Jim Walmsley and the art of causal reasoning
Jim Walmsley is probably one of the best endurance athletes in the world. He is the three-time winner of the Western States 100-mile race and has a number of records to his name. One of the most striking things about Walmsley is that he is self-coached. In addition to being a gifted athlete, he presumably needs to be a pretty sophisticated thinker when it comes to endurance training.
I got some insights into his thinking by listening to a podcast that Walmsley recorded towards the end of last year with his fellow ultra runner Dylan Bowman. The discussion itself is wide-ranging and detailed, but here I want to focus on three quotes that show how Walmsley reasons causally about his training. The quotes illustrate three aspects of the science of causal inference: counterfactuals, confounding and transportability.
Counterfactuals
One of the things that Walmsley is famous for is his high volume approach to training. In his preparation for the most recent Western States race, for example, he logged training weeks of up to 200K of running. Here is his assessment of how the high volume approach has worked for him:
Walmsley: From the very beginning I was kind of hooked on big mileage. I think luckily I do pretty well with that and it’s worked out all right. I think that’s more of a random chance because different people have different successes with intensities and volume. And especially health wise, so I’ve been a little lucky… Or who knows, maybe I’d do better with a different intensity.

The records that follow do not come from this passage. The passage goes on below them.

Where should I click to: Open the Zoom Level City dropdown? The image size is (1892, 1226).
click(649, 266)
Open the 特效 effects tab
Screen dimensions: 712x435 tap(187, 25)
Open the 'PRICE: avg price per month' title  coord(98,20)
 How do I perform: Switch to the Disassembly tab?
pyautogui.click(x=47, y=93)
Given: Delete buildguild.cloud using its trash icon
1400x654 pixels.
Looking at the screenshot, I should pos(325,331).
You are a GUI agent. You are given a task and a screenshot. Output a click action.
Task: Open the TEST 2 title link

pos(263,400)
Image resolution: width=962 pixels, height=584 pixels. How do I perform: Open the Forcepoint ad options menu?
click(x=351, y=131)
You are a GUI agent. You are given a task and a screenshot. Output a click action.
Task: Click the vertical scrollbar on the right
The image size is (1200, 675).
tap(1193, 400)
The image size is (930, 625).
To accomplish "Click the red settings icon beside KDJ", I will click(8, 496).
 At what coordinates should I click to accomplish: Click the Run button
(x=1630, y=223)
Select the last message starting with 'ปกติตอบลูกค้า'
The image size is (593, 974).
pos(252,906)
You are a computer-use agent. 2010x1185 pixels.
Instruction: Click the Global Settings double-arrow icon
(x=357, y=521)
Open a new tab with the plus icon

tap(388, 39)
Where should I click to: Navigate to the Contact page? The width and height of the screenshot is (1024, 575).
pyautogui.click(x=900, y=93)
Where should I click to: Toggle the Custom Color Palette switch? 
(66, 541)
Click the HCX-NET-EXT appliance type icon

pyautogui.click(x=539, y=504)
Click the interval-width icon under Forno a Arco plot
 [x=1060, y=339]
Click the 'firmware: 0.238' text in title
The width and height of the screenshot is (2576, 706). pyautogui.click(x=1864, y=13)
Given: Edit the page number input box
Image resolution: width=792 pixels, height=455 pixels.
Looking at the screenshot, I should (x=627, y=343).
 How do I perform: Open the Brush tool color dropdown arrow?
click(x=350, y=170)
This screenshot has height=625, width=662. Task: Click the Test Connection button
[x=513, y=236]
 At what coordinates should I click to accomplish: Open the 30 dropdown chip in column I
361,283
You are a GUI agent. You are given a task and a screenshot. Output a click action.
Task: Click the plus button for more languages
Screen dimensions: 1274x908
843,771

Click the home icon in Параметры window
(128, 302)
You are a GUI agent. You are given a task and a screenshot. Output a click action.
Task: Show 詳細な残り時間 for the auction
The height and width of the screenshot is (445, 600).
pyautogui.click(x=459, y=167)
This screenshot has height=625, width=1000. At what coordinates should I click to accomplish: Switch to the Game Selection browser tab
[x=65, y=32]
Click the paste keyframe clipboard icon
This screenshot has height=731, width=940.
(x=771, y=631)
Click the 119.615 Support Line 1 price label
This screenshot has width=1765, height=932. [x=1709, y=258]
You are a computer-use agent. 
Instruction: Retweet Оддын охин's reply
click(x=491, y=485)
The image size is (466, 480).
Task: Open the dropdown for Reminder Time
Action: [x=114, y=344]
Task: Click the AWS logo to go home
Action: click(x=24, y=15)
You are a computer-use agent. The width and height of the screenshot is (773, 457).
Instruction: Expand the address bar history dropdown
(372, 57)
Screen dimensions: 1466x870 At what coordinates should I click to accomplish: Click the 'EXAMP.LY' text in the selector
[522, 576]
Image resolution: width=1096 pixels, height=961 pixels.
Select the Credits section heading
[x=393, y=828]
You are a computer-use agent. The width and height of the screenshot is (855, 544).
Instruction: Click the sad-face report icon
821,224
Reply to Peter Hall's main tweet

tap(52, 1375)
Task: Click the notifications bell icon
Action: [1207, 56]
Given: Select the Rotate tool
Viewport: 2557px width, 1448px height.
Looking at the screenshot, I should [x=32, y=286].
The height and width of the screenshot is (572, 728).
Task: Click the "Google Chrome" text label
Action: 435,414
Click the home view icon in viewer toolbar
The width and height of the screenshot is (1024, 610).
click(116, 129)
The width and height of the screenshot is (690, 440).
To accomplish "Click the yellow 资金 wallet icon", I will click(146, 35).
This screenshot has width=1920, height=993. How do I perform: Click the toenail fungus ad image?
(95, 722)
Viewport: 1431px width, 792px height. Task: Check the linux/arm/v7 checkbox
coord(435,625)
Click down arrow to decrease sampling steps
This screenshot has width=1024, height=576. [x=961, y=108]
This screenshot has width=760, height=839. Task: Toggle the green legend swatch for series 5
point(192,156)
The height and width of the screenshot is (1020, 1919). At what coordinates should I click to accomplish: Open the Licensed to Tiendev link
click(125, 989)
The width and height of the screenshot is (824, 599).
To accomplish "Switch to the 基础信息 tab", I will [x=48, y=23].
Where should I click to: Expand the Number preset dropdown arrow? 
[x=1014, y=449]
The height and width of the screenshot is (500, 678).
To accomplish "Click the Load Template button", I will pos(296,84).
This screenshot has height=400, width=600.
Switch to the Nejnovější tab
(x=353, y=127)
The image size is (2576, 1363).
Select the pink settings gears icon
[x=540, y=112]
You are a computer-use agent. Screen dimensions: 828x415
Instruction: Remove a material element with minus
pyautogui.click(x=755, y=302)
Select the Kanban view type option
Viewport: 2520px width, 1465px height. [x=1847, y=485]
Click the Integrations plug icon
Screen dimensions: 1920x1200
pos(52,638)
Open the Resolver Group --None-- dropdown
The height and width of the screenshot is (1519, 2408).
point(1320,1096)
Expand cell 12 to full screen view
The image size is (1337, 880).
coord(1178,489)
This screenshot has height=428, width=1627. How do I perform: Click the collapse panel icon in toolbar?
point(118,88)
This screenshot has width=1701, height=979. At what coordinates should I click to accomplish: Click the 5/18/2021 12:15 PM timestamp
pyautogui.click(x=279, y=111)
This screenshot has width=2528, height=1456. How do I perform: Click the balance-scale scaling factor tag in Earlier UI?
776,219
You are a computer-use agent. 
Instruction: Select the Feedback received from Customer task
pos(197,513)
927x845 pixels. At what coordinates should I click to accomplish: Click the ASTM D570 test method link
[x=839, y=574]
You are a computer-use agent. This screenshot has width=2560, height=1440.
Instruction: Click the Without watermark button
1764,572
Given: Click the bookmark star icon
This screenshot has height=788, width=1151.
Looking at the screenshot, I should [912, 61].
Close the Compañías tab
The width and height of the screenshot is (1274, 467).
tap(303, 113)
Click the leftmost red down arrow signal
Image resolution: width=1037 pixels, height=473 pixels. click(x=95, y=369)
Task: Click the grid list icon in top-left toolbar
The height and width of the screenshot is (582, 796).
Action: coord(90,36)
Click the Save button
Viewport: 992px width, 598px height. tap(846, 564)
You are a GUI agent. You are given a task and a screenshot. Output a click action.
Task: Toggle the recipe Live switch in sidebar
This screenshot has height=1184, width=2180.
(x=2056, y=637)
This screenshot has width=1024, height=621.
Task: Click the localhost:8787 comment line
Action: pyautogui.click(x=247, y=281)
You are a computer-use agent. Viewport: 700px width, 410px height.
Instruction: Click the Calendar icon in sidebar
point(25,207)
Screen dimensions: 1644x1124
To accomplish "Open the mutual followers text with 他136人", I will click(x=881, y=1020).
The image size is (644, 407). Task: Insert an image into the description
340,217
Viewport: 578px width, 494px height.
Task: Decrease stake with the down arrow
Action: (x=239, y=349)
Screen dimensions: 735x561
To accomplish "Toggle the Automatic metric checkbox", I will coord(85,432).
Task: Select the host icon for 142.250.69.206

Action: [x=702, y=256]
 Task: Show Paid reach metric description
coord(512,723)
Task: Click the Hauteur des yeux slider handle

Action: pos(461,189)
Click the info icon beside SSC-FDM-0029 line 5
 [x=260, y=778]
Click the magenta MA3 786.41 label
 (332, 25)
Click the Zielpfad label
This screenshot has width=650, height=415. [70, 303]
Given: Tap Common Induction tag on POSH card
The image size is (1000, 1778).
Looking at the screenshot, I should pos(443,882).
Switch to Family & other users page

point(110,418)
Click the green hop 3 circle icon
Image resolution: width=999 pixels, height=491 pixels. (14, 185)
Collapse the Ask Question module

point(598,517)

Probably the most common type of flawed reasoning in endurance training goes as follows: “I did [sweet spot] training for 8 weeks and it raised my [functional threshold power]. Therefore [sweet spot] training is the best way to raise [functional threshold power].” You can replace the terms in brackets with other training methods or metrics but the point remains. The above quote from Walmsley clearly illustrates why the reasoning is faulty. To determine the best training method, it’s not sufficient to ask whether your metrics improved under a particular regime; the relevant question is whether they improved more than they would have improved under an alternative regime. This is an example of counterfactual inference.
Confounding
Bowman: Have you started to feel the consequences of the training that you’ve put in over the last 4-5 years?
Walmsley: Well, I mean part of it is to distinguish the difference between training load and getting a couple of years older. A little bit one and the same, maybe.
Does high volume training lead to injury? Do I get more improvements if I train by power rather than by perceived effort? Does more than 7 hours of sleep per night lead to better time trial performance? You could try to answer these and similar questions by simply comparing the relevant populations:
- Those who train a lot versus those who don’t
- Those who train by power versus those who don’t
- Those who sleep more than 7 hours per night versus those who don’t
And if you did this, you’d most likely get it terribly wrong. Why? Because these populations are different to begin with. For example, those who sleep less could have other stressors in their life. If you observe that those who get little sleep perform worse in time trials, how do you distinguish the effect of poor sleep from the other things that are going on in these individuals’ lives?
Walmsley’s quote highlights the same point. Yes, he has accumulated a lot of miles, but also he is getting older. How can we know the contribution of each of these factors? To answer questions like these, we need to rely on causal inference.
Transportability
Bowman: Have you ever felt an urge to get a coach? Or what gives you the confidence in your own approach?
Walmsley: I would say it comes from the lack of belief that many other people know how to do ultra running any better than any one of us.
The point underlying this quote is subtle but important. The science of endurance training tends to consist of results obtained in very specific populations such as professional athletes or untrained individuals. The results from these small and often low-quality studies get extrapolated in media and online forums, often accompanied by claims to the effect that``Science shows that everyone should do X and Y’’. However, the question whether the results of a study transport into populations beyond the one in which the study was conducted is not easy to answer and requires special tools.
Walmsley’s quote shows a healthy skepticism towards the idea that training principles developed in other contexts are also relevant in ultra running.
What’s the big deal?
You don’t have to be an endurance training genius to understand the above points. In fact, I bet most people would agree they are just common sense. Yet a lot of effort is currently wasted in trying to develop “AI coaches” with the help of standard machine learning methods, which are fundamentally unable to address any of the three problems illustrated by Walmsley’s quotes. Human coaches will have nothing to worry about as long as the most important questions in endurance training aren’t recognized for what they are: causal questions.